Spark for Big Data
Overview
The news is that Spotify is coming to India. It has many challenges to face with the local rivals but one of the company-specific factors which decide its growth rate in the long term is its exceedance over churn rate.
So what is this churn rate anyway?
A churn rate is the percentage of subscribers to service who discontinue their subscriptions within a given time period. For a company to expand its clientele, its growth rate, as measured by the number of new customers, must exceed its churn rate.
In this article, we will be using Spark to perform scalable data manipulation and machine learning tasks for a subset (128 MB on my local machine) of a large data set (12 GB on Amazon S3).
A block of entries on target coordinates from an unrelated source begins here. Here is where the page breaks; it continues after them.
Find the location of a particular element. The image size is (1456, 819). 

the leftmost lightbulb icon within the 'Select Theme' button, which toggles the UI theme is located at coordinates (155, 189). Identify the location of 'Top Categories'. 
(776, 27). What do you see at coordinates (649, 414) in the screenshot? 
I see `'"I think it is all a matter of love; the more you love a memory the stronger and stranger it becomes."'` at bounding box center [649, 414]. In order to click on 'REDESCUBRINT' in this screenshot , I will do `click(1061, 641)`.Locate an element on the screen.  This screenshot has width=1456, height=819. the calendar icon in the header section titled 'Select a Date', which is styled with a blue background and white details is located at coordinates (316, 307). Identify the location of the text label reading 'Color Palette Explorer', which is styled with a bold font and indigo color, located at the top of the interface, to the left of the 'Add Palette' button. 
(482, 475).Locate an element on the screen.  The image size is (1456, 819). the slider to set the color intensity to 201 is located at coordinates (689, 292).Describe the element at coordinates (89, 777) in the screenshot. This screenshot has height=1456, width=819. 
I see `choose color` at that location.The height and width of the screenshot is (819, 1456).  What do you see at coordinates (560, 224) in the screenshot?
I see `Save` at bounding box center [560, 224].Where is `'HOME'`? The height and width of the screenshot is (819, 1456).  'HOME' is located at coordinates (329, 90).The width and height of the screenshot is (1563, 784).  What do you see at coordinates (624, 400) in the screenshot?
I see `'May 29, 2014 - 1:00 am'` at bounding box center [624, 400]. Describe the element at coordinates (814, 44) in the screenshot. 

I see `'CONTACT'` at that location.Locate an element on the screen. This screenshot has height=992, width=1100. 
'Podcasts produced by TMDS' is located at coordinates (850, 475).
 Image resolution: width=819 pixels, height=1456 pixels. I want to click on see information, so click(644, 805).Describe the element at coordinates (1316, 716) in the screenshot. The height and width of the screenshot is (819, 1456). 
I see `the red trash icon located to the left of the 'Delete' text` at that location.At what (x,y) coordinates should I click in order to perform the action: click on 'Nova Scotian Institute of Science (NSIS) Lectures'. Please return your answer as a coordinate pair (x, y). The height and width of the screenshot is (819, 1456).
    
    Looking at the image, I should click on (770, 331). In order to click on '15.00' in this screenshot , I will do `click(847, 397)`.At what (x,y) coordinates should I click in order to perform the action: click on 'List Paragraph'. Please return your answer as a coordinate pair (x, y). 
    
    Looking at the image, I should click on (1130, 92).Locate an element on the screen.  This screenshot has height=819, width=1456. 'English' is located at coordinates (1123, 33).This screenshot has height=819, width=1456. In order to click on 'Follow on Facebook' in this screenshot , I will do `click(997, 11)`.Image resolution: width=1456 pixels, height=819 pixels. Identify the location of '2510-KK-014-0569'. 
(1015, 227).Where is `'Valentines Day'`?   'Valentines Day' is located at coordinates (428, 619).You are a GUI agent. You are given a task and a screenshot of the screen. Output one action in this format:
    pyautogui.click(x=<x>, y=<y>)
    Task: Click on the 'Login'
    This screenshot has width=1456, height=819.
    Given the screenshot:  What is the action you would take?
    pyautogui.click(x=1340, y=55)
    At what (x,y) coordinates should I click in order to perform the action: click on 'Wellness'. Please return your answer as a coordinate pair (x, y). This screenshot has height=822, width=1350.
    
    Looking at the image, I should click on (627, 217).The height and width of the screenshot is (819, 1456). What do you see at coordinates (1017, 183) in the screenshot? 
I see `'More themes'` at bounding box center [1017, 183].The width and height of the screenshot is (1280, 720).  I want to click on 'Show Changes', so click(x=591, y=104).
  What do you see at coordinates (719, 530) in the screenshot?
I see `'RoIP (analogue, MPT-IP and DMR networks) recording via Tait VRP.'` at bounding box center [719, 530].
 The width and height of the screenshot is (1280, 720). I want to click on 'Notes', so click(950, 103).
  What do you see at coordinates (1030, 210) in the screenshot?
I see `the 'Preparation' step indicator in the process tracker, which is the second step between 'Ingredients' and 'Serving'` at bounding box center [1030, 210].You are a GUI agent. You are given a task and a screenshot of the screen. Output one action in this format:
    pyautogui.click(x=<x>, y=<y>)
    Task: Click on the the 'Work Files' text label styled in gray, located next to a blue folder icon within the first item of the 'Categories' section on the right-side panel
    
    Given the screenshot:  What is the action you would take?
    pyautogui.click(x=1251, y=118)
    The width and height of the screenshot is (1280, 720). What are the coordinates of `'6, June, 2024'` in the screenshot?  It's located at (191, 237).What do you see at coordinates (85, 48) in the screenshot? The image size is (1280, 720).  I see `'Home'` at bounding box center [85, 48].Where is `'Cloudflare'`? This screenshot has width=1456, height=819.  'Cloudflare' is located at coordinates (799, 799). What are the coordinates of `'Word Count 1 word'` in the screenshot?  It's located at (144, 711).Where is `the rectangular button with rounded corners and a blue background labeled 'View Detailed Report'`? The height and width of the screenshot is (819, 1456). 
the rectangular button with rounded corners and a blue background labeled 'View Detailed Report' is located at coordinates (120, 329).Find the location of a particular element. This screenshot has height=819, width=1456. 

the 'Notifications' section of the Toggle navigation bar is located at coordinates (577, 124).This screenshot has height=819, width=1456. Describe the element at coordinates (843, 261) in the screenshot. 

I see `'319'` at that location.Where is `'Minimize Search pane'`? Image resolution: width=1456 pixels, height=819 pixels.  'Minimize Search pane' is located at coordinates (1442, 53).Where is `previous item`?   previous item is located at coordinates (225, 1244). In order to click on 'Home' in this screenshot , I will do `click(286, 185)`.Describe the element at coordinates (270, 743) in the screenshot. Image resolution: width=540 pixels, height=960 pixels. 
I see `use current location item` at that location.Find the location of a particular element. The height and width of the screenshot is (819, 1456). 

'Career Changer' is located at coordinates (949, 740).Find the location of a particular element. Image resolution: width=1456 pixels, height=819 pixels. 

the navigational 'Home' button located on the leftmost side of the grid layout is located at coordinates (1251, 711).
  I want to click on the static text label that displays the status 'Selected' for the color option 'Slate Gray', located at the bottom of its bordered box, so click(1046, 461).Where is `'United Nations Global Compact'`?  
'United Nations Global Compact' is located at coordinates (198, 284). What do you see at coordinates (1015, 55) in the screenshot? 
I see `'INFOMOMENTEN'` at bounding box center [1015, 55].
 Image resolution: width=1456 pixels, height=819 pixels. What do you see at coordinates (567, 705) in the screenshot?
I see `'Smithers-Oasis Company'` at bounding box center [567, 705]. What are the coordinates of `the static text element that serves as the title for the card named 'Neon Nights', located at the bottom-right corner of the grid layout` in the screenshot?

To follow along in coming sections, please view my GitHub repository for directions and instructions.
Motivation
All this data contains the key insights for keeping the users happy and helping the business thrive. It’s the responsibility of the data team to predict which users are at risk to churn: either downgrading from premium to free tier or cancelling their service altogether. If we can accurately identify these users before they leave, then the business can offer them discounts and incentives, potentially saving millions in revenue.
This is one of the Capstone projects that I opted for Udacity’s Data Scientist Nanodegree program.
I have been using scikit-learn
for more than a year now, but with Spark and its functional programming paradigm, we can scale our model for Big Data.
Data Source
Every time a user interacts with the service: whether playing songs, logging out, liking a song with a thumbs up, hearing an ad or downgrading their service, it generates data.
You can download the data set from GitHub(size is 128 MB), and know more about the features from the metadata file. If you want to extend this analysis and deploy your own Spark cluster on Amazon EMR (Elastic MapReduce), comment below and I will share the S3 bucket for the full data set(12GB).
Feature Engineering
Following user-level features were created from the existing ones:
- Dummy columns for gender
2. Songs per user
3. Sessions per user
4. Songs per session for each user
5. Average time per session for each user
6. Most recent status of the user: Free or Paid
7. The proportion of page visits for each user
To know more about the features mentioned above, see the metadata file.
8. Number of artists user has listened to
9. Region-level location information
Modeling
This is a binary classification task. I have used 3 classification algorithms from PySpark’s ml.classification
library:
- Logistic Regression
- Ensemble methods like Random Forest Classifier, and
- Gradient Boosting Tree Classifier
and some are still in development.
Improvement
Since the data is highly imbalanced, accuracy is not the right metric for evaluation. Instead, I used the F1 score and performed undersampling to further optimize it.
GBTClassifier provided a fairly good F1 score of 0.64 after undersampling. This post explains why you should use F1 score for evaluating your model on an imbalanced data set.
Analyzing Important Features
Using featureImportances
method from pyspark.ml.GBTClassifier
shows the relevance of each feature used in training.
pSubmitDowngrade
is at the top because it is somewhat correlated with the target label.
Features that start with “p” are different types of pages the user visited.
Conclusion
I enjoyed the data pre-processing part of the project. For data visualisation part, instead of using “for” loops to get arrays for our bar chart, I first converted our Spark data frame to Pandas data frame using toPandas()
method. Data visualisation is easier from then on.
The shape of our final data is just 225 x 32. This is too small to generalise our model. Just 225 users for a streaming company? That’s nothing. 12 GB data might provide some useful results. If you want more statistically significant results then I suggest you run this notebook on Amazon EMR for the 12 GB dataset. I have skipped that part for now because it costs $30 for one week.
Some of the challenges which I faced in this project are:
- Official documentation of PySpark as compared to Pandas
- For the sake of mastering Spark, we only used the most common machine learning classification models instead of using the advanced ones
- Highly imbalanced data led to a poor F1 score
- If you run this notebook without any changes, then it will take around an hour to run completely
Acknowledgements
Thanks to Udacity and Udacity India for providing such a challenging project to work on. At first, I was vexed with functional programming in Python, but the instructors were very clear in their approach. Now I am looking for more projects that are built atop Spark.